Work to do: Reproduce the data below line for line, without changing a single character.

Supplied data:
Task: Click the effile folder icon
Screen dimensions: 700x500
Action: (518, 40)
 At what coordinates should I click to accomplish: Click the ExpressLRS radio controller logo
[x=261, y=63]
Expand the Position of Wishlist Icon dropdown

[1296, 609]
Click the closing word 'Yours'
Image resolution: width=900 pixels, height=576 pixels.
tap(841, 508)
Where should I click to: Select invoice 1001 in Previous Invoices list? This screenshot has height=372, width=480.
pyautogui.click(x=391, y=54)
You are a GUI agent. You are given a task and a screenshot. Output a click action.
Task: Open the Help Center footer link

Result of the exercise:
Task: Click the effile folder icon
Screen dimensions: 700x500
Action: (518, 40)
 At what coordinates should I click to accomplish: Click the ExpressLRS radio controller logo
[x=261, y=63]
Expand the Position of Wishlist Icon dropdown

[1296, 609]
Click the closing word 'Yours'
Image resolution: width=900 pixels, height=576 pixels.
tap(841, 508)
Where should I click to: Select invoice 1001 in Previous Invoices list? This screenshot has height=372, width=480.
pyautogui.click(x=391, y=54)
You are a GUI agent. You are given a task and a screenshot. Output a click action.
Task: Open the Help Center footer link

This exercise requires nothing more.